Data items:
*** Begin section ***

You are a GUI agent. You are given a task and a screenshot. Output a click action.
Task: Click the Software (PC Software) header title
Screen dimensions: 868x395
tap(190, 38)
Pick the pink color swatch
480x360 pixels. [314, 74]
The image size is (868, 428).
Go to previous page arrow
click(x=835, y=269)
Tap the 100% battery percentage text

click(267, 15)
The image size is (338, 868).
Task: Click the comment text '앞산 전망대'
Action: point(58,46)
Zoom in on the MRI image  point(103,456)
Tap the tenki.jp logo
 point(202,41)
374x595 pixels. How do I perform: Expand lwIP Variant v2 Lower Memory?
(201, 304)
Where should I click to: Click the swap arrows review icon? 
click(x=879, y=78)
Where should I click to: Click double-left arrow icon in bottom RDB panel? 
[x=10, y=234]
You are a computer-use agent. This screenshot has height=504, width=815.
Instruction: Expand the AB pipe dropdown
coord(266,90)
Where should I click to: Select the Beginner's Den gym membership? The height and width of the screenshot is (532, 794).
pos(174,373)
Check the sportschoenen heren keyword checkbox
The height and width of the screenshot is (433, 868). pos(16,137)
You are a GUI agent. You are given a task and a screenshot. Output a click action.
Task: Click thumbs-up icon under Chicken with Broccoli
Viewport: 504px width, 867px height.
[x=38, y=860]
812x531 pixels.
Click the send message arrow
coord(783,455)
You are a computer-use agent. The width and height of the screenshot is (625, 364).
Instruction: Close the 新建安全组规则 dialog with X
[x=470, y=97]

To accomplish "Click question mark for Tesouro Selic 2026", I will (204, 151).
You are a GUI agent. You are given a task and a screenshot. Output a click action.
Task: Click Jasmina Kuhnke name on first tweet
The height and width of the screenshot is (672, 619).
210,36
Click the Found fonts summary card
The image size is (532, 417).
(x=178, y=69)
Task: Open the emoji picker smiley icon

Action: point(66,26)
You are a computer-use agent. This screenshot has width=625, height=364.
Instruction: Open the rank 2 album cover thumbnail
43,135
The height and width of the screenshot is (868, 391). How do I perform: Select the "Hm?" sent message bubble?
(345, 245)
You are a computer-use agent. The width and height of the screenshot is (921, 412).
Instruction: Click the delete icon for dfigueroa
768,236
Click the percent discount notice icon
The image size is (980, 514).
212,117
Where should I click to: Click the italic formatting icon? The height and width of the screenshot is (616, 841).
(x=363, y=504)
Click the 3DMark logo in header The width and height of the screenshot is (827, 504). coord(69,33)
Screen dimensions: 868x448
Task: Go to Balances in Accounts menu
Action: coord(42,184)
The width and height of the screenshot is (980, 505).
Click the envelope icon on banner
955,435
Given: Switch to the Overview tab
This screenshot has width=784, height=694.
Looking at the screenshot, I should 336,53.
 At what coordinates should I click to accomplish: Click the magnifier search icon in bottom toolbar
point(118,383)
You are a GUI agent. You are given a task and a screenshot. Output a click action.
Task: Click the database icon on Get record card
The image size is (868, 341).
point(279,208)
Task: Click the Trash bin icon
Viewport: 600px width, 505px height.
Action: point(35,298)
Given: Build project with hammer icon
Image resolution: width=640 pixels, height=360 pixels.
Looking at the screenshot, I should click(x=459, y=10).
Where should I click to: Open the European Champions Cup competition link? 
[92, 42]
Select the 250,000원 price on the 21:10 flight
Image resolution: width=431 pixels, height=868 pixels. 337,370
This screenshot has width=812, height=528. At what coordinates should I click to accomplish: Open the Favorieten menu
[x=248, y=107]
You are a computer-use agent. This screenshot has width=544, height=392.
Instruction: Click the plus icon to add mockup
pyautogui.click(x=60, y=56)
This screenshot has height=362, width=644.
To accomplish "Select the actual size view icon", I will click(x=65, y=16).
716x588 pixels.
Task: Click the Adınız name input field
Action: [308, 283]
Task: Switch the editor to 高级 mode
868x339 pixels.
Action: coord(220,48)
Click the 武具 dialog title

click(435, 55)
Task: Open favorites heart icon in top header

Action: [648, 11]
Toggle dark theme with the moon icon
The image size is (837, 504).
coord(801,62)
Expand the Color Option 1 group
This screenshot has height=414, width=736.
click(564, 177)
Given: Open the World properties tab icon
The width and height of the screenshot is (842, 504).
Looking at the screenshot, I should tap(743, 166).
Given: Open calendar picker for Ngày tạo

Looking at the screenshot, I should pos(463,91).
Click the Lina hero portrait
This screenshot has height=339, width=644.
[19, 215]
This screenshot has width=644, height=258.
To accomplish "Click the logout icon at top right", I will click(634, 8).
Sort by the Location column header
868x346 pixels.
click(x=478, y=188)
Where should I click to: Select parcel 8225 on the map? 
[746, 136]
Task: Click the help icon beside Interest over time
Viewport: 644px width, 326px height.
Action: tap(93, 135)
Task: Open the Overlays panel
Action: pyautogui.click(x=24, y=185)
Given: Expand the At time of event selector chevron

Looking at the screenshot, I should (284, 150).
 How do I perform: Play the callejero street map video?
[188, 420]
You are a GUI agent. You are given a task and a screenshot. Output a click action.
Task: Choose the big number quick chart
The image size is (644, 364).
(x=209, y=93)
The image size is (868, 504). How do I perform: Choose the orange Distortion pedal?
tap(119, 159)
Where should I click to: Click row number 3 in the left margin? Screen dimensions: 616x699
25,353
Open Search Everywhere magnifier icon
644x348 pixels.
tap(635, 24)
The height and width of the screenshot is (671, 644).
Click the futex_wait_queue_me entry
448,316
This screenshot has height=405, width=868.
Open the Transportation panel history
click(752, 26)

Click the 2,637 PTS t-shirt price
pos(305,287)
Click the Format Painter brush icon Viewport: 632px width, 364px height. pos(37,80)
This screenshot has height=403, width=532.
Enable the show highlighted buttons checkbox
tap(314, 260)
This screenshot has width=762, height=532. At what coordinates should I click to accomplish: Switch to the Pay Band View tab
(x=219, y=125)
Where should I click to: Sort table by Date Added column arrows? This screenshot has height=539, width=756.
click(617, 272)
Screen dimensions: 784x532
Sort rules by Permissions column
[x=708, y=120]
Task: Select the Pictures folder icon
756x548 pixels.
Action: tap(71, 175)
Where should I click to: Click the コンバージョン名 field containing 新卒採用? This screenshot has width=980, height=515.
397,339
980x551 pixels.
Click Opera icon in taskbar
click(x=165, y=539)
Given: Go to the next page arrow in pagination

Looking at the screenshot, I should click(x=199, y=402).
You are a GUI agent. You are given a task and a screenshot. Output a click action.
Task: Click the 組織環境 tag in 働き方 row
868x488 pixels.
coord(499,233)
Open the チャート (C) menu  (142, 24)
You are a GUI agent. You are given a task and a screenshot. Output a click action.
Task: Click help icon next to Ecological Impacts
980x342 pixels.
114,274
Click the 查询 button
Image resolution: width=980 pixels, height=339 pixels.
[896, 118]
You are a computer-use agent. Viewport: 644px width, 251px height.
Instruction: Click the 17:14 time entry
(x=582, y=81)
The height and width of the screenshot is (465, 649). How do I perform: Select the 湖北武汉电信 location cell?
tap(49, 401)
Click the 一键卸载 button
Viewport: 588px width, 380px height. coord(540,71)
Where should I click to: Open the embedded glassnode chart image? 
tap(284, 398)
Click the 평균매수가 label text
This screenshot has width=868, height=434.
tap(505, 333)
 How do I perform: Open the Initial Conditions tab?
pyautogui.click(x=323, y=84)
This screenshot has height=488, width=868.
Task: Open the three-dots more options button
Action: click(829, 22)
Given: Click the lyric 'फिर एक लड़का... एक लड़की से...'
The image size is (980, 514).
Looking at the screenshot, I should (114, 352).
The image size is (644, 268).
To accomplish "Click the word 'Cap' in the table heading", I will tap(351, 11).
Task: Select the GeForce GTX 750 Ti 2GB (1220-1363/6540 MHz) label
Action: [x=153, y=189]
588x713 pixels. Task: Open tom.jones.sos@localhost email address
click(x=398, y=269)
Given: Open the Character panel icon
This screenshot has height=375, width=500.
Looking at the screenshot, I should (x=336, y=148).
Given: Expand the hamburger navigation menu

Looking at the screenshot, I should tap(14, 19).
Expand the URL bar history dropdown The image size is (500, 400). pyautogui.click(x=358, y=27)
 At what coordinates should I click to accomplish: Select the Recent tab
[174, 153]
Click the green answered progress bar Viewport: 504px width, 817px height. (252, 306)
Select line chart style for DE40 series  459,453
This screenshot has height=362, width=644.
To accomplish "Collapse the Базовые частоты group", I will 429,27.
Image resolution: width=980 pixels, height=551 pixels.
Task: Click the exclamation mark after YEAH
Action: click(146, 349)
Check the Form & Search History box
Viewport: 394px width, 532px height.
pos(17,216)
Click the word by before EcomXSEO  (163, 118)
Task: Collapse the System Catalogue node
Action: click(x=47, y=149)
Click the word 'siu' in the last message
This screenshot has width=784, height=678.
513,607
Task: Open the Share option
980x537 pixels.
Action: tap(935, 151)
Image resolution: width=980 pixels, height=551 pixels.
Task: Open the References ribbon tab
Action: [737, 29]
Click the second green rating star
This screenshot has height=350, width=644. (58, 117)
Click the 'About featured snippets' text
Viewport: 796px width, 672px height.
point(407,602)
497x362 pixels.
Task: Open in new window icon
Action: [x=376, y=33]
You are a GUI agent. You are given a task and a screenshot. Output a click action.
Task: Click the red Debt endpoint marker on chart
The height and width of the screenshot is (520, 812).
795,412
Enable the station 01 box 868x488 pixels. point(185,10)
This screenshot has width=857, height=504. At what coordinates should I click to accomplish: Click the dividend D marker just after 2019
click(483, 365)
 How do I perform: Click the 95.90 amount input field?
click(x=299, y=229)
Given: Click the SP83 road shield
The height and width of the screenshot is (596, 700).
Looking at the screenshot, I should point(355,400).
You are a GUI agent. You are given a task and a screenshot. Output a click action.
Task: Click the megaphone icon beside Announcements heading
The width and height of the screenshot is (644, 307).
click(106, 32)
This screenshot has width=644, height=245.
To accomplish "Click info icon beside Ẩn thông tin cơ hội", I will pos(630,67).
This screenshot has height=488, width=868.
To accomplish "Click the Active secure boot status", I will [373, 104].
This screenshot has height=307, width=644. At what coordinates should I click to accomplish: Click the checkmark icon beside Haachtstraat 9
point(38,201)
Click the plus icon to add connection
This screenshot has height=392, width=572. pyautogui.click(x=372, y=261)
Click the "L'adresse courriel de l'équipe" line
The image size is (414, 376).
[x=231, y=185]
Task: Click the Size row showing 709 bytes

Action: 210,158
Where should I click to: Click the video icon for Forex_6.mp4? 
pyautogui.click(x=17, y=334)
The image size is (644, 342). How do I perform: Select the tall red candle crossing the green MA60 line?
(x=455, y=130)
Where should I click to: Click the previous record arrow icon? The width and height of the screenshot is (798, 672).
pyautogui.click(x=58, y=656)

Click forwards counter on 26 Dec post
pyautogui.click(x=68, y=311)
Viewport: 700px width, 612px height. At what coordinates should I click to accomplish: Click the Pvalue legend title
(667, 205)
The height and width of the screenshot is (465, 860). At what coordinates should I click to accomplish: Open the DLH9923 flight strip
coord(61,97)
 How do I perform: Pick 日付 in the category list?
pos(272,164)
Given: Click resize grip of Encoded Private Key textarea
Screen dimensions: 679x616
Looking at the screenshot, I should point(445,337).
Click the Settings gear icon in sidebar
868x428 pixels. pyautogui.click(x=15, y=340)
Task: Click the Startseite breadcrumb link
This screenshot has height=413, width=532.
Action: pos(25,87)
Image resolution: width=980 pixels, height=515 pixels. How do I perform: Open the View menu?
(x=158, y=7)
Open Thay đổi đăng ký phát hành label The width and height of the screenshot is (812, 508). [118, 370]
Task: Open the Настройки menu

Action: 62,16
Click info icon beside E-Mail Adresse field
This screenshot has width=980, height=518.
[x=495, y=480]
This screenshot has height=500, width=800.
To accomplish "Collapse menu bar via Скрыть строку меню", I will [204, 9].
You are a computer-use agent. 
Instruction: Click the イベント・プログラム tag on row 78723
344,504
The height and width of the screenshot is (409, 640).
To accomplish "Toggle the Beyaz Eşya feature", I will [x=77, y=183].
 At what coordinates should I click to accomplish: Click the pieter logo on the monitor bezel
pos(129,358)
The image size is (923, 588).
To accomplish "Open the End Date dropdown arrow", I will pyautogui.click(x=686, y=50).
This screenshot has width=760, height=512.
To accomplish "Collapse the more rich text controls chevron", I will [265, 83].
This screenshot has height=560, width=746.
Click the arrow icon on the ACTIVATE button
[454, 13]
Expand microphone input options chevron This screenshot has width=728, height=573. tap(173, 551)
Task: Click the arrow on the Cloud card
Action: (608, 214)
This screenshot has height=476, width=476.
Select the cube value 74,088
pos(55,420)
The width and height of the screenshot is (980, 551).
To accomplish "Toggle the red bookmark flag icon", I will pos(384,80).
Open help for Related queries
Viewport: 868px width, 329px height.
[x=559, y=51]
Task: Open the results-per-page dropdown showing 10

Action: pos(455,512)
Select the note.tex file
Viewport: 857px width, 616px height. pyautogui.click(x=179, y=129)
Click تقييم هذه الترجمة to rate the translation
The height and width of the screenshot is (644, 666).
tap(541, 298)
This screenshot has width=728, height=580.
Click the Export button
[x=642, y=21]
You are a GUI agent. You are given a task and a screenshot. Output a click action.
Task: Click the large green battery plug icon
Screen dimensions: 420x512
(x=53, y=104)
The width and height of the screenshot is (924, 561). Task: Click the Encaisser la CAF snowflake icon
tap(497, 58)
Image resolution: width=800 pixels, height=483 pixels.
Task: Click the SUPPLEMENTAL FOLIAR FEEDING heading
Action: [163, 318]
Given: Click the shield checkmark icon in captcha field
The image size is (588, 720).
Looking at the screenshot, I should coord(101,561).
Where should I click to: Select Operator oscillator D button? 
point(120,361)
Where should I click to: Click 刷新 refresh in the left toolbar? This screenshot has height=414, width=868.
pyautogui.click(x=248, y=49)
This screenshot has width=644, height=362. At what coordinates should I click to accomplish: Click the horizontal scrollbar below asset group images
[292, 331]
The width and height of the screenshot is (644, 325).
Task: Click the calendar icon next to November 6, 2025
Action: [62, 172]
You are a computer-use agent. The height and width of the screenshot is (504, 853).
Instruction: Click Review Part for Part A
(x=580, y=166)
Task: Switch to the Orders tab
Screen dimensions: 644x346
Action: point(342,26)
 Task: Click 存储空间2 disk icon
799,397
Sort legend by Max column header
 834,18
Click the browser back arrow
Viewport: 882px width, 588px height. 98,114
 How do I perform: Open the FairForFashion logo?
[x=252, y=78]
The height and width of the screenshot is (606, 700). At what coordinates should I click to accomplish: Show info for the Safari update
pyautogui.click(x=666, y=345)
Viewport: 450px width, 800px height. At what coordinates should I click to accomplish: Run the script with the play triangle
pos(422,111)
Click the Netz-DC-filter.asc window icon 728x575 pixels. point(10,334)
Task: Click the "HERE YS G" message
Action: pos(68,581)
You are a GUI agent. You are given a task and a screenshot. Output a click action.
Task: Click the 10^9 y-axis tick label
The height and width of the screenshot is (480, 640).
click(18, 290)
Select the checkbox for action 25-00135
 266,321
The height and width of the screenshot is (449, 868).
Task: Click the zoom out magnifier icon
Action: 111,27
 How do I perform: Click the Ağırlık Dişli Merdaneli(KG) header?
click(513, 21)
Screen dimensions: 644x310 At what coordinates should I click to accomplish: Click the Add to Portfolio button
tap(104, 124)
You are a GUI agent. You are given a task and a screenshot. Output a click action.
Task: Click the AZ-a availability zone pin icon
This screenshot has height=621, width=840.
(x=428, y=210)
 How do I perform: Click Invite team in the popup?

*** End section ***

EXERCISE OBJECTIVE:
Wherever a line of the records above contains the string "shield", copy that line out.

RESULT FOR THIS EXERCISE:
Given: Click the SP83 road shield
Given: Click the shield checkmark icon in captcha field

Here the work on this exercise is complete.